J’ai voulu ici entremêler mon histoire personnelle à ce beau récit choral, en forme de témoignage et de soutien.
Un film à voir, à mon avis.
FB

Tu m’as donné très envie de découvrir ce film ! Je n’en ai encore vu aucun de Lou Ye, ce serait une bonne porte d’entrée dans sa filmo.
C’est passionnant d’avoir en plus ton regard puisque tu as vécu (et nous aussi, par procuration a travers tes articles) le phénomène de l’intérieur. Il y a effectivement les mesures coercitives et les mensonges d’État (le nombre de décès reconnus par les auti chinoises restant sans doute le plus invraisemblable) mais aussi la résilience de la population, voire même la résistance dont le film de Lou Ye est une des émanations.

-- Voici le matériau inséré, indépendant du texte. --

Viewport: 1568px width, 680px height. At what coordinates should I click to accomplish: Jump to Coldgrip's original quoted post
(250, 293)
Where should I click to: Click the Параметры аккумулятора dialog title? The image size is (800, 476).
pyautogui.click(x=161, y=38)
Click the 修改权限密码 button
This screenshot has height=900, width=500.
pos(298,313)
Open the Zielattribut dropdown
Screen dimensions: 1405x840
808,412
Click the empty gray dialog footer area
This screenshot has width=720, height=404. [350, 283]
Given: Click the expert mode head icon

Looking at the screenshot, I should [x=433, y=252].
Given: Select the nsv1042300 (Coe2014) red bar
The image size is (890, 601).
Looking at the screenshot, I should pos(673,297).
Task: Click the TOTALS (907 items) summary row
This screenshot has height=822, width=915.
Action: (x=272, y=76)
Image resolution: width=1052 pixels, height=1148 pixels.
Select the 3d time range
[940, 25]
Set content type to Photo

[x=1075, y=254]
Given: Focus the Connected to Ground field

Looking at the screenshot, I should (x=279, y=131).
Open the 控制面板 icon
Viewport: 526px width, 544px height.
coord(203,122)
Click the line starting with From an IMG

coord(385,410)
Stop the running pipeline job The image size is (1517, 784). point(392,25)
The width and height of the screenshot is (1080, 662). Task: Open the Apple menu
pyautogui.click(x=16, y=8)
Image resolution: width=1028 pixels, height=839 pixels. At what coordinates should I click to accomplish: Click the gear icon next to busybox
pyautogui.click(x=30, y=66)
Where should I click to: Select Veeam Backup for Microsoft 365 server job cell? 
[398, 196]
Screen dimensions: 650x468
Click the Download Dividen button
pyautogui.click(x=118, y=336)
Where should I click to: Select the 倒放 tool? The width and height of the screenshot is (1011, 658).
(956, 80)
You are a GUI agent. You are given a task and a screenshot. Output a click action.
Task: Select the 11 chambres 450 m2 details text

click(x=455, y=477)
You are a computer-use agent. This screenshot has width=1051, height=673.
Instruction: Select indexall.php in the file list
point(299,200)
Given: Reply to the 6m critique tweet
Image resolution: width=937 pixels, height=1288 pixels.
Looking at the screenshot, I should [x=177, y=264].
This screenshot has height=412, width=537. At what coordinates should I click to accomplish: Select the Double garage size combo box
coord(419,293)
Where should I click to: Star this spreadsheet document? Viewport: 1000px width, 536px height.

Merci encore pour tous tes articles. Il est grand temps que je me remette à l’heure cinéma chinois.
Merci à toi, si j’ai donné envie, c’est déjà très bien ! Bien que je ne me rende pas compte dans quelle proportion mon passé chinois a compté dans mon appréciation du film. Tu me diras ce que tu en penses si tu le vois.
Et si tu veux te mettre à jour en cinéma chinois je te recommande « An elephant sitting still » (2018) d’un jeune cinéaste Hu Bo (curieusement suicidé avant la sortie de son film, lui-même interdit en Chine…) que j’ai chroniqué sur mon blog pour mettre en exergue ce qu’il disait de la société chinoise.
Oui, c’est un autre film qui m’avait déjà été chaudement recommandé. Merci du conseil.